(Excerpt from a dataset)
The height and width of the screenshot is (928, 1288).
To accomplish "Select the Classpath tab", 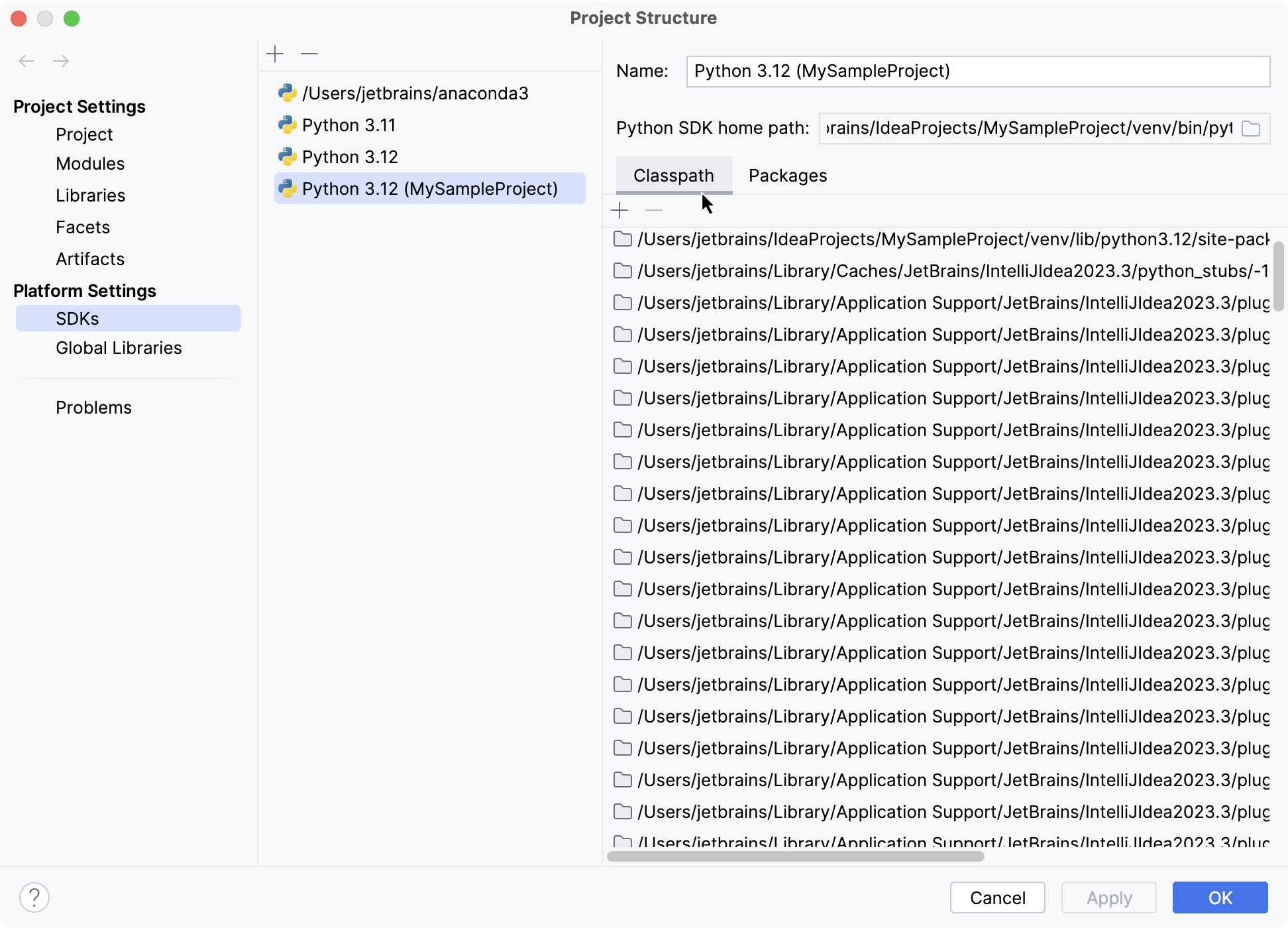I will pyautogui.click(x=673, y=175).
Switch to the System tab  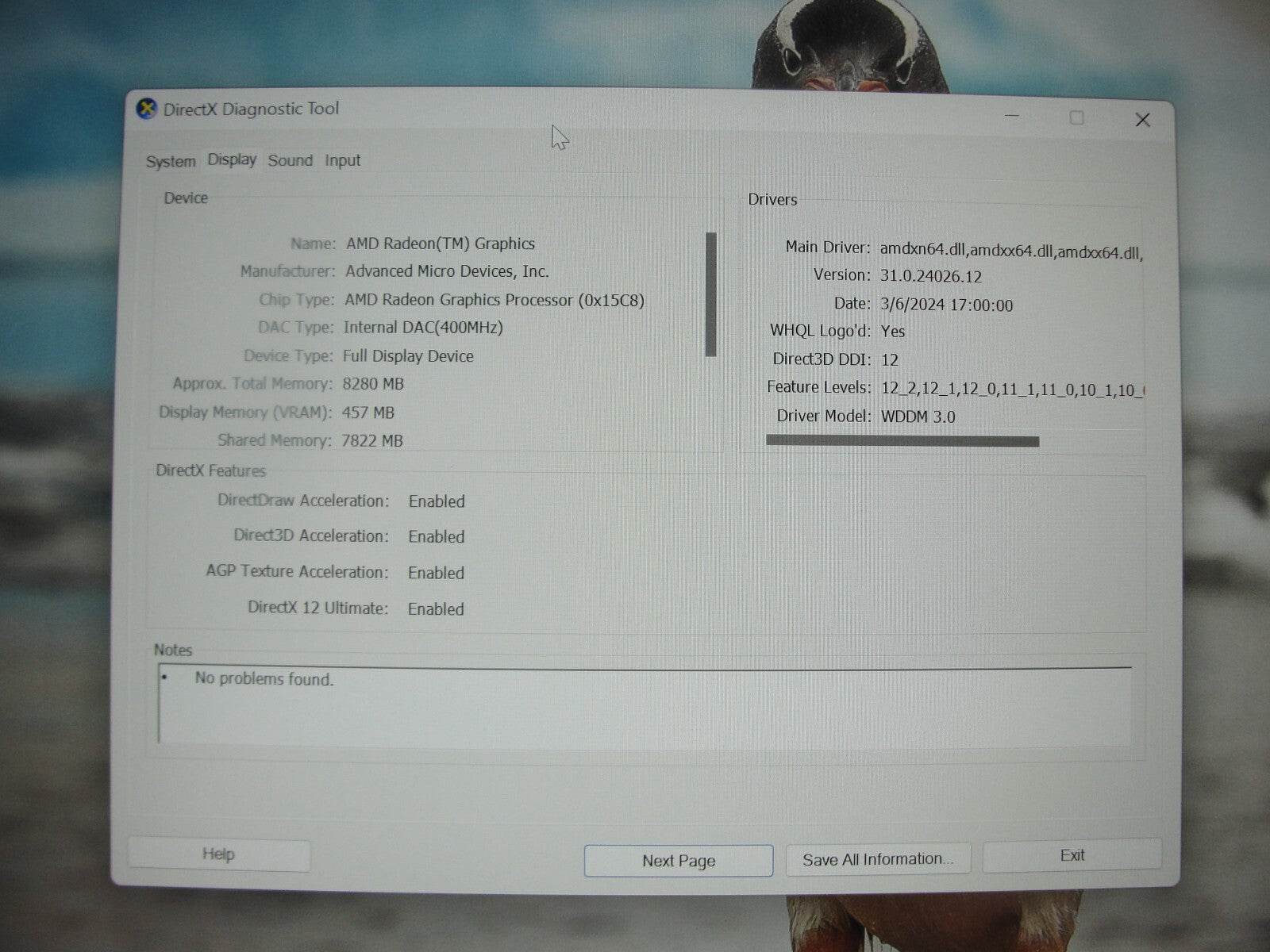pyautogui.click(x=170, y=160)
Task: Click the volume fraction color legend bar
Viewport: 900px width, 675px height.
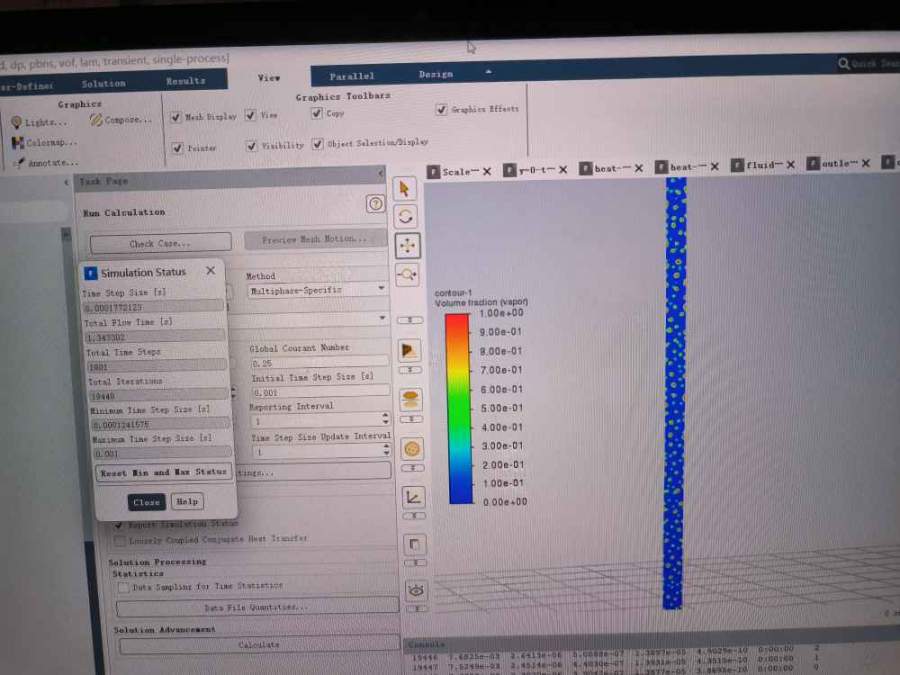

▸ **TASK STATEMENT**: Substitute "temperature" for "volume fraction" in the material from the line containing "Task: Click the" through the end, and repeat those lines with everything else unchanged. Omit the pictures.

▸ **COMPLETE OUTPUT**:
Task: Click the temperature color legend bar
Viewport: 900px width, 675px height.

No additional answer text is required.